Jackson Laboratory for Genomic Medicine, Farmington, CT, USA.
Amerimmune, Fairfax, VA, USA.
Commun Biol. 2021 Jan 29;4(1):129. doi: 10.1038/s42003-021-01649-6.
Development of antibody protection during SARS-CoV-2 infection is a pressing question for public health and for vaccine development. We developed highly sensitive SARS-CoV-2-specific antibody and neutralization assays. SARS-CoV-2 Spike protein or Nucleocapsid protein specific IgG antibodies at titers more than 1:100,000 were detectable in all PCR+ subjects (n = 115) and were absent in the negative controls. Other isotype antibodies (IgA, IgG1-4) were also detected. SARS-CoV-2 neutralization was determined in COVID-19 and convalescent plasma at up to 10,000-fold dilution, using Spike protein pseudotyped lentiviruses, which were also blocked by neutralizing antibodies (NAbs). Hospitalized patients had up to 3000-fold higher antibody and neutralization titers compared to outpatients or convalescent plasma donors. Interestingly, some COVID-19 patients also possessed NAbs against SARS-CoV Spike protein pseudovirus. Together these results demonstrate the high specificity and sensitivity of our assays, which may impact understanding the quality or duration of the antibody response during COVID-19 and in determining the effectiveness of potential vaccines.
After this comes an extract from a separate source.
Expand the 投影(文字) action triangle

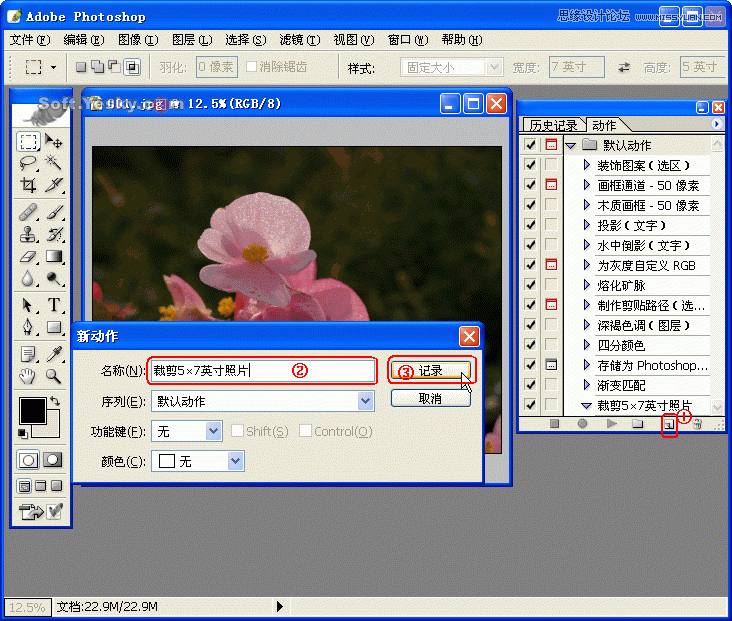[587, 225]
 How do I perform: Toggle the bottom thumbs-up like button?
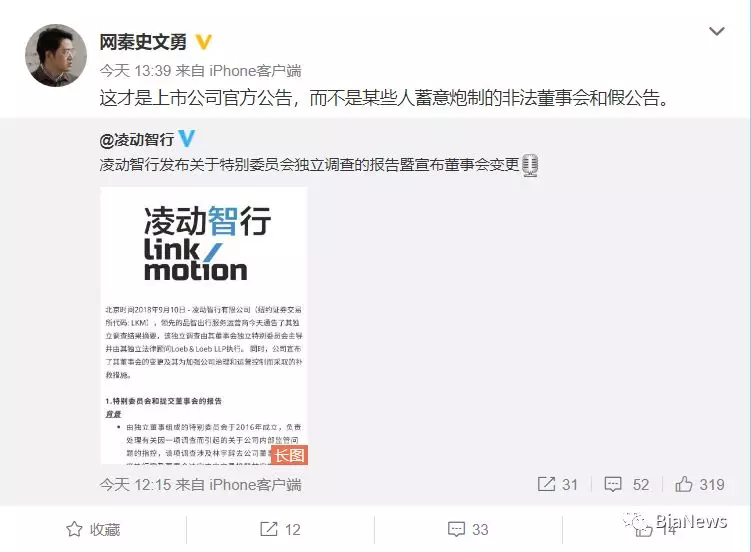[643, 529]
在 SARS-CoV-2 感染期间产生抗体保护作用是公共卫生和疫苗开发的一个紧迫问题。我们开发了高度敏感的 SARS-CoV-2 特异性抗体和中和测定法。在所有 PCR+ 受试者(n=115)中均可检测到 SARS-CoV-2 刺突蛋白或核衣壳蛋白特异性 IgG 抗体滴度超过 1:100,000,而阴性对照中则不存在。还检测到其他同种型抗体(IgA,IgG1-4)。使用 Spike 蛋白假型慢病毒,在高达 10,000 倍稀释度的情况下测定 COVID-19 和恢复期血浆中的 SARS-CoV-2 中和作用,这些慢病毒也被中和抗体(NAb)阻断。与门诊患者或恢复期血浆供体相比,住院患者的抗体和中和滴度高至 3000 倍。有趣的是,一些 COVID-19 患者还具有针对 SARS-CoV 刺突蛋白假病毒的 NAb。这些结果共同表明,我们的测定法具有很高的特异性和敏感性,这可能会影响对 COVID-19 期间抗体反应的质量或持续时间的理解,并确定潜在疫苗的有效性。